Né dans une ville nichée dans les collines du Cameroun, à Tignère, le docteur Abdoullahi Aboubakar n’a jamais oublié d’où il vient. De son enfance, il garde l’image d’un lieu reculé, « avec seulement une voiture qui arrivait le mardi pour le courrier, raconte-t-il. La résultante, c’était une solidarité comme on n’en voit quasiment nulle part ailleurs. »
Aujourd’hui installé en France, il est devenu cardiologue. À ceux qui s’interrogent sur les clés de son parcours, il répond avec humilité: « La chance ». Une veine incarnée par une bourse gouvernementale qui, au moment de son baccalauréat, visait à « ouvrir le pays » en envoyant des étudiants camerounais poursuivre leurs études à l’étranger. « Cette offre n’a duré que sept ans. J’ai eu la fenêtre de tir. »
Mais une fois ses diplômes en poche, le retour au pays s’avère impossible pour Abdoullahi. Le Cameroun entame alors une restructuration économique avec l’aval du FMI, et les embauches sont gelées. « Je me suis donc établi ici, en France, où j’ai construit ma vie. »
Un nouveau puits a été creusé
Engagé dans plusieurs missions humanitaires, notamment au Sénégal, il a parfois laissé son cabinet le temps de soigner des enfants atteints de malformations cardiaques. L’idée a fait plus germe peu à peu. « J’ai fini par me dire qu’il fallait aider là où personne ne va, là où c’est le plus difficile d’accès: chez moi. » Il y a plus de dix ans, il fonde une association: Bati-Bati. Avec l’aide de ses adhérents, il a fait construire sur place un centre culturel, plusieurs salles de classe, et a même mené à bien des projets d’adduction d’eau potable.
À chaque rentrée scolaire, des livres sont achetés: en septembre dernier, 1.271 manuels ont été distribués. Aujourd’hui, 85 enfants sont parrainés, de l’école primaire au lycée. Mais le besoin est grand: l’association manque de parrains pour les collégiens et les lycéens. L’action de l’association dépasse la seule scolarité. L’été, des stages sont proposés pour renforcer les compétences des élèves: langues, informatique, premiers secours…

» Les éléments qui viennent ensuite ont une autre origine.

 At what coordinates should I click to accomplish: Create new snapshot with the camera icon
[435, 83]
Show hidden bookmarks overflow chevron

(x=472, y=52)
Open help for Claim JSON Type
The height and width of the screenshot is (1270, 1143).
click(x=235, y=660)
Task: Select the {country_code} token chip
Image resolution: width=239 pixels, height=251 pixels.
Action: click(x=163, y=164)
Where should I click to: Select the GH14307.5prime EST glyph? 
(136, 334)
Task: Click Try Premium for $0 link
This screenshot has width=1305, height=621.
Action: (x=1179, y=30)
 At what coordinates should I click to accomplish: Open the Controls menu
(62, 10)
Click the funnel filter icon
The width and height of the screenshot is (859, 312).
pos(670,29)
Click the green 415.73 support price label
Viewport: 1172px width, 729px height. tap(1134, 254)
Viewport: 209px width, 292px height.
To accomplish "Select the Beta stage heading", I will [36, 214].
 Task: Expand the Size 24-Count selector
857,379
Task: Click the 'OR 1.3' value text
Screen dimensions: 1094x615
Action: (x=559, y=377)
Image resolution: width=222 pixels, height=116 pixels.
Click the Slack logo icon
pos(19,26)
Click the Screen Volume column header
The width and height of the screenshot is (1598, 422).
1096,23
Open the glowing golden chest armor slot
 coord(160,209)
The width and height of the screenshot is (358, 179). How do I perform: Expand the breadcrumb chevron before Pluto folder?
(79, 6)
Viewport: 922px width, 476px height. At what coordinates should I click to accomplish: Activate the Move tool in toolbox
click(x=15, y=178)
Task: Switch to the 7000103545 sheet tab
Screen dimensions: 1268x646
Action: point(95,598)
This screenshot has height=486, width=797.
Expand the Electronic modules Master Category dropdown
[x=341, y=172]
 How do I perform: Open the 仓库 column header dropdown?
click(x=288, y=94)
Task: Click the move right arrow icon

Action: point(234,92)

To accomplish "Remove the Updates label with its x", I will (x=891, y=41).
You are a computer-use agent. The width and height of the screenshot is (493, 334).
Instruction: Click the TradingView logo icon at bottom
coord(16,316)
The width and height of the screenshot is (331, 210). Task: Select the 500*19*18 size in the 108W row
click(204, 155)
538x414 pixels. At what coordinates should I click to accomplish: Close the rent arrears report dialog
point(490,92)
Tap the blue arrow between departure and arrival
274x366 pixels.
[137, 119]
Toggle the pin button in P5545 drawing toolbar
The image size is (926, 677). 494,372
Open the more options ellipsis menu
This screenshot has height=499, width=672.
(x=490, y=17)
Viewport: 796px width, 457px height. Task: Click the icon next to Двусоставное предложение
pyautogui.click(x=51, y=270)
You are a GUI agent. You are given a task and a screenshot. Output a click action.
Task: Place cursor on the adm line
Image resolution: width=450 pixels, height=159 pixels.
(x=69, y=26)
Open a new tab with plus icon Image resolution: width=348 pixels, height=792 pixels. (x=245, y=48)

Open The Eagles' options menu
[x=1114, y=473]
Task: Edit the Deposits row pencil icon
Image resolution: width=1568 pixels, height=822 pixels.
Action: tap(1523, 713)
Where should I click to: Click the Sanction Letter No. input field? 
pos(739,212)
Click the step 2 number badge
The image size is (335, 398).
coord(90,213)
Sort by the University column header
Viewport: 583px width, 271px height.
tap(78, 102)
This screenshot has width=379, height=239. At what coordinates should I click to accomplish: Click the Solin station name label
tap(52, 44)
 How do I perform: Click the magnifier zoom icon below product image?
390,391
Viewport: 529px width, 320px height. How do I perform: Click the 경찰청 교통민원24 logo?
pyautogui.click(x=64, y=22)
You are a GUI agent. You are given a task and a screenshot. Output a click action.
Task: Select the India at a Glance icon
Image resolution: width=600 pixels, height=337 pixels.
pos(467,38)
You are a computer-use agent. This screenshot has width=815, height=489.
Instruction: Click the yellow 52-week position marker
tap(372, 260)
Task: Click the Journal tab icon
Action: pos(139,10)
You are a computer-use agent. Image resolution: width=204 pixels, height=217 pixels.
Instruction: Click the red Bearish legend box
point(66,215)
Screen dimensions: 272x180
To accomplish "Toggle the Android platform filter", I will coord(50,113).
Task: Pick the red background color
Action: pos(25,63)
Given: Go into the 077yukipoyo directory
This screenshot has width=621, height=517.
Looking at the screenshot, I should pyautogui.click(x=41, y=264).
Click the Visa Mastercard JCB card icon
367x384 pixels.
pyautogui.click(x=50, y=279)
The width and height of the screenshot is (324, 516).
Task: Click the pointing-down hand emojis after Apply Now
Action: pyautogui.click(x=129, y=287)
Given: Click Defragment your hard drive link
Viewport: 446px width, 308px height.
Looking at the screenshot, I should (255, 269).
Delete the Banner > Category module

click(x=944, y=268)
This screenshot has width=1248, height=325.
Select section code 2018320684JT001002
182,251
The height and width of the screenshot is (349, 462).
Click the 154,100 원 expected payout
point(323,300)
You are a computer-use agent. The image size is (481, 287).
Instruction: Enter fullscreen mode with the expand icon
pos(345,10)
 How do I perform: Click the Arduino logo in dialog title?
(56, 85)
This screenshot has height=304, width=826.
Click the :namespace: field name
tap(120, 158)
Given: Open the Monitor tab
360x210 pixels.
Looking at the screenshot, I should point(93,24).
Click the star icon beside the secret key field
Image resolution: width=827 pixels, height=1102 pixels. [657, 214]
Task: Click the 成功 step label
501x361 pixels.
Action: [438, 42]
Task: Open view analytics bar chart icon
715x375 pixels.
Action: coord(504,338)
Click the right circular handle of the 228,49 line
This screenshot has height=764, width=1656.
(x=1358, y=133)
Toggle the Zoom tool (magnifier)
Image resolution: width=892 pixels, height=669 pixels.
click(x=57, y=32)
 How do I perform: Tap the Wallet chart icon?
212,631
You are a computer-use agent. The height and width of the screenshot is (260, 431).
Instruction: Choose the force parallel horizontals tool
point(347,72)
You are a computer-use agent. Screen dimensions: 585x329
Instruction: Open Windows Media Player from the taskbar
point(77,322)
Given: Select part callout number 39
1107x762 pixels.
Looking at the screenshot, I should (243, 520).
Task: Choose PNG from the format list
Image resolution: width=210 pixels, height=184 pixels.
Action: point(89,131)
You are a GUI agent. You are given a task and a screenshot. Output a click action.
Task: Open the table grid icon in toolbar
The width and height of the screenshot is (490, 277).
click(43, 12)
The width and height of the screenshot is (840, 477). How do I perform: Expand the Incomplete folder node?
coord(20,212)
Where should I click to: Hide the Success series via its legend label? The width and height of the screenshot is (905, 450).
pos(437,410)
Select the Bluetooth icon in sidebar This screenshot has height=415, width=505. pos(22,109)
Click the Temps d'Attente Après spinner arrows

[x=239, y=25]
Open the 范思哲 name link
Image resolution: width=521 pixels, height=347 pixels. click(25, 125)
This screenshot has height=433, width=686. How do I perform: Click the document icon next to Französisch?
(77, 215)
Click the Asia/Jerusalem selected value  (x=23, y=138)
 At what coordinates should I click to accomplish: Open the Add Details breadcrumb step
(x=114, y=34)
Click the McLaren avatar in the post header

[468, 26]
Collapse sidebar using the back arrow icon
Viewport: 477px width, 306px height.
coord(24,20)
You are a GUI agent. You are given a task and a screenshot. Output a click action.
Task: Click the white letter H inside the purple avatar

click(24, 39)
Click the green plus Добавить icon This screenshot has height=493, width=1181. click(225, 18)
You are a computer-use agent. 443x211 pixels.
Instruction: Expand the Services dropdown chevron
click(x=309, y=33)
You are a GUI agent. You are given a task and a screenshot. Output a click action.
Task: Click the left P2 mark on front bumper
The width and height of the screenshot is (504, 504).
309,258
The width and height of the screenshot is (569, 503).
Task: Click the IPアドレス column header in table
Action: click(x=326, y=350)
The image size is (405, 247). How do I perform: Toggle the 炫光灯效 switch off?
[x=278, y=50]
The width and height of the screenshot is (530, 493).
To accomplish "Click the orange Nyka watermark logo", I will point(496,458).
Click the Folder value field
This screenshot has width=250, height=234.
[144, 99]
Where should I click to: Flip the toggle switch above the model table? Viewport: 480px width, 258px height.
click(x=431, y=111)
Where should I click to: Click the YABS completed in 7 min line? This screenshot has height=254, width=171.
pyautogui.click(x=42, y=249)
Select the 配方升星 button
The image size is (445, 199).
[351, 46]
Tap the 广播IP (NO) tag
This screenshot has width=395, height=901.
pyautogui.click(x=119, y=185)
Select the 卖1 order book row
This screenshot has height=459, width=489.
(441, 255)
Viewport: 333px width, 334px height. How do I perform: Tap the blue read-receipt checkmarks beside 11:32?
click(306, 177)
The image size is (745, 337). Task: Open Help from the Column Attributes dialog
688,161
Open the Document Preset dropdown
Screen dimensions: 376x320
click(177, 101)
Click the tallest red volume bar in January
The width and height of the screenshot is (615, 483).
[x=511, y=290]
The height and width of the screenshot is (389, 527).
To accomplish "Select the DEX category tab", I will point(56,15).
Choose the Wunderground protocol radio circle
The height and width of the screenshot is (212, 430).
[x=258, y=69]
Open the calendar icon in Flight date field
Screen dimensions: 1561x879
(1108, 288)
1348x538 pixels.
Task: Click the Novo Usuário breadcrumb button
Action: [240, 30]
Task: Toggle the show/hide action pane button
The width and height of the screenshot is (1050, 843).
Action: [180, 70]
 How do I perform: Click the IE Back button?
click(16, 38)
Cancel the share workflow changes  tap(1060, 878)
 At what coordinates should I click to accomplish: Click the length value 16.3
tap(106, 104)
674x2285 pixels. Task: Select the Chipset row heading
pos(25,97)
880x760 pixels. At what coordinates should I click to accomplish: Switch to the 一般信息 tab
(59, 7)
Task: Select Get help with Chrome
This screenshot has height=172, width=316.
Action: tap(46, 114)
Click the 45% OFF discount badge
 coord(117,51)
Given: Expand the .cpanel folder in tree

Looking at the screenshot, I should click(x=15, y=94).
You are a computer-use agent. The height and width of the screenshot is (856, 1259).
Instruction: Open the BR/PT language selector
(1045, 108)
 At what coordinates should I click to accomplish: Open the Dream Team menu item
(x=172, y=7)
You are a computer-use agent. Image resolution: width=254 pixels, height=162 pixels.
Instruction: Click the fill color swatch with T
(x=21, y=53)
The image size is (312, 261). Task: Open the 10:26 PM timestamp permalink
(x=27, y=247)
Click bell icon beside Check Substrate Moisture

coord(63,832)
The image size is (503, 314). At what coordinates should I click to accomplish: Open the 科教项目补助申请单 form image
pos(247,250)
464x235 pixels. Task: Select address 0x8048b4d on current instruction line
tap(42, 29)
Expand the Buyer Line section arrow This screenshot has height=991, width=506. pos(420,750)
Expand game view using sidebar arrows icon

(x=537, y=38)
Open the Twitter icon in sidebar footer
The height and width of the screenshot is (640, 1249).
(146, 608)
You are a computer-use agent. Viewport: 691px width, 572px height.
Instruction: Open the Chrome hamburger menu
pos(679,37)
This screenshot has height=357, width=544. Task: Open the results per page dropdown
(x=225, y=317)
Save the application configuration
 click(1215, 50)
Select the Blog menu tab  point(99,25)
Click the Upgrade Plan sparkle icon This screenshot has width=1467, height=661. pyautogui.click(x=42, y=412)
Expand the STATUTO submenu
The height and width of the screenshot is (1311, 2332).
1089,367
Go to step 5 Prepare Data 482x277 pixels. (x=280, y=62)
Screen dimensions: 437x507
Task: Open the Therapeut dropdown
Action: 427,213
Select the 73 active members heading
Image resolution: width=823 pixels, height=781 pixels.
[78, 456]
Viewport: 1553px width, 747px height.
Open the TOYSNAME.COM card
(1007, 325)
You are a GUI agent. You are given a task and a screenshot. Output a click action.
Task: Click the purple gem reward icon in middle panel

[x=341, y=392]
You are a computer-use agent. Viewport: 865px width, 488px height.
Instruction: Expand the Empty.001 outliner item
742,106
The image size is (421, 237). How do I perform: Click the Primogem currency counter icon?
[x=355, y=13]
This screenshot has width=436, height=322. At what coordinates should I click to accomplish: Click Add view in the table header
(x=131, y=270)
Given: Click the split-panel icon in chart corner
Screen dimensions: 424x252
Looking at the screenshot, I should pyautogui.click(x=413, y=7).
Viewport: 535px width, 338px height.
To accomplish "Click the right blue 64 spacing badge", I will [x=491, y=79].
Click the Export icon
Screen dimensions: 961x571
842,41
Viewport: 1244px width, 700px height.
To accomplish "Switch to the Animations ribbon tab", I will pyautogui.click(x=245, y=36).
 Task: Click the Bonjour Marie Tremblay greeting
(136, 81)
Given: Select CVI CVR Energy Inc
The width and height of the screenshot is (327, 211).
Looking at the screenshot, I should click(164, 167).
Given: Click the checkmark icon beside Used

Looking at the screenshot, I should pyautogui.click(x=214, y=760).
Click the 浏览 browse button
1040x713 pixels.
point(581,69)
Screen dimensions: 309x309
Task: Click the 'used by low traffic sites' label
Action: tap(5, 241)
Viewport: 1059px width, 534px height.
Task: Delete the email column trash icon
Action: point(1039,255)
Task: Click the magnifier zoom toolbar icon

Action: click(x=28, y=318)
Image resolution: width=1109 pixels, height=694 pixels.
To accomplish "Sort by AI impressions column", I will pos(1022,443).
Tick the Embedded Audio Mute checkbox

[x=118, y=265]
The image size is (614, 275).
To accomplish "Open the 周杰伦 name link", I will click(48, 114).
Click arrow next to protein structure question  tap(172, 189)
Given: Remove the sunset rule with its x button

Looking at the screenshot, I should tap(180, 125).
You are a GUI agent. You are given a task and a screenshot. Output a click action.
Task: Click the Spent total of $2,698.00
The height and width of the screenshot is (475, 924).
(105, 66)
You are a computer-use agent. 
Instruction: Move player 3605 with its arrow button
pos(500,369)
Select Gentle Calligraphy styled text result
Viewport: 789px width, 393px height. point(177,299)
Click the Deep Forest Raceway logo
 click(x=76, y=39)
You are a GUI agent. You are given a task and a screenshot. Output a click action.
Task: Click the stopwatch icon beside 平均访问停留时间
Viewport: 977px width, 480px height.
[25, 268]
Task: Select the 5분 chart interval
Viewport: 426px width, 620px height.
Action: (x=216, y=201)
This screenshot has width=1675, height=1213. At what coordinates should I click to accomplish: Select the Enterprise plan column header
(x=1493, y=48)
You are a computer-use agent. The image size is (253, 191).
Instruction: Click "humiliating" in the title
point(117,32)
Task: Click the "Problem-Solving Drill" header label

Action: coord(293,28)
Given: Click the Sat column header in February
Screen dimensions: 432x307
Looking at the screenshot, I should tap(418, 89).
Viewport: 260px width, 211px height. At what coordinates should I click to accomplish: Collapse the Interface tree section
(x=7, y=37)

Cette année, un puits supplémentaire a été creusé pour améliorer l’accès à l’eau. Le médecin se rend sur place au moins une fois par an. Il témoigne: « Les enfants ne demandent rien. Mais avec le temps, ils comprennent la chance qu’ils ont. Ce sont les parents qui sont le plus bouleversés. »
La sélection des bénéficiaires est assurée localement, par des personnes de confiance. La majorité des enfants aidés viennent de familles monoparentales ou endeuillées. Depuis le lancement du programme, certains enfants ont obtenu leur baccalauréat et entamé des études supérieures. « Ils sont devenus le flambeau de l’association », sourit le médecin.
Pour parrainer un enfant, il suffit de devenir membre de l’association (cotisation annuelle de 15 euros), puis d’y ajouter 120 euros par an pour un enfant en primaire, ou 180 euros pour un lycéen. Les parrains reçoivent des nouvelles, parfois des bulletins scolaires.
Parrainage et infos: 06.51.51.23.38 ou association.batibati@gmail.com.
L’aide du Rotary
Le Rotary Club de Six-Fours a promis de fournir 80 tours informatiques à l’association Bati-Bati. Reconditionnées, elles équiperont la médiathèque de Tignère pour initier les habitants à l’informatique. Une demande a également été déposée pour que ces cours débouchent à terme sur une formation officiellement reconnue par l’État camerounais, un possible tremplin vers de nouvelles opportunités pour les habitants.